Hurley’s innovative bone research has been funded for three decades by the NIH. She is a tenured full professor of medicine and orthopedics and first Black woman to be appointed a UConn Board of Trustees Distinguished Professor. UConn even named her a pioneering physician-scientist and one of its most outstanding women of its first 100 years.

“For me, it is very important for women physicians and scientists to be included in all research domains and disciplines,” says Hurley. “This symposium is an opportunity for our women faculty to come together with our male colleagues to showcase their research, enhance collaborations, and stay informed.”

Hurley adds: “The potential impact of greater gender-focused personalized research, whether in basic science animal models or human cell lines by gender, can really impact the trajectory for women’s health – and lead to more collaborations among clinicians, basic scientists, and translational researchers, while also improving patient treatments, outcomes, and reducing health disparities.”

Jaffe is professor and chair of the Department of Cell Biology, and a Member of the National Academy of Sciences.  Her pioneering NIH-funded research has revealed several major advances in scientific understanding of fertility.

Laurinda Jaffe
Laurinda Jaffe, Ph.D.

Jaffe says, “The increase in opportunities for women in science and health care over the past 50 years has been amazing, and today’s event celebrates that.
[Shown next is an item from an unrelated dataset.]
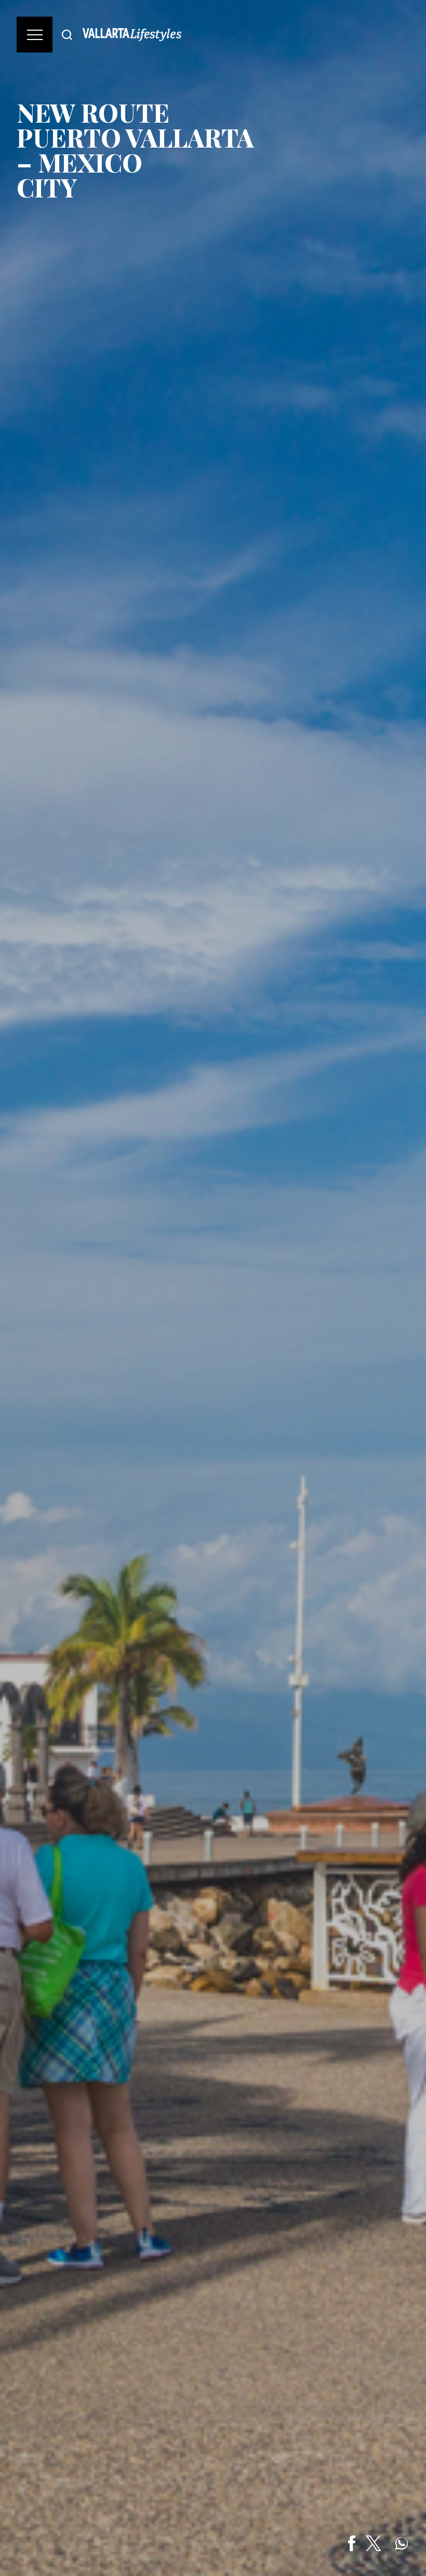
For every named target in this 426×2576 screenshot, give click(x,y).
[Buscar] (67, 34)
I particularly want to thank Dr. Hurley for organizing this celebration.”

Jaffe adds: “It’s also great to see Women’s Health research featured so prominently in the national ARPA-H initiative.”

Jaffe is UConn Health’s only female Member of the National Academy of Sciences.

“Our women at UConn are an inspiration and mentors for the next generation of doctors and scientists, including many women just like you, and their male colleagues too,” says Liang.

The GWIMS Steering Committee Members include both Chair Hurley and Jaffe along with: Rebecca Andrews, M.S., M.D., FACP; Laurinda Jaffe, Ph.D.; Marilyn Katz, M.D.; Liisa Kuhn, Ph.D.; Sherene Mason, M.D., MBA., FAAP; Nilanjana Maulik, Ph.D., FAHA; Veronica Maria Pimentel, M.D., M.S., FACOG; Melinda Sanders, M.D.; Akua Sarfo, M.D., Ph.D.; Pamela Taxel, M.D.; Kristyn Zajac, Ph.D.; and Beiyan Zhou, Ph.D.

Following the successful symposium Hurley concludes, “Our GWIMS chapter at UConn Health hopes this Women’s Health research symposium becomes an annual event.”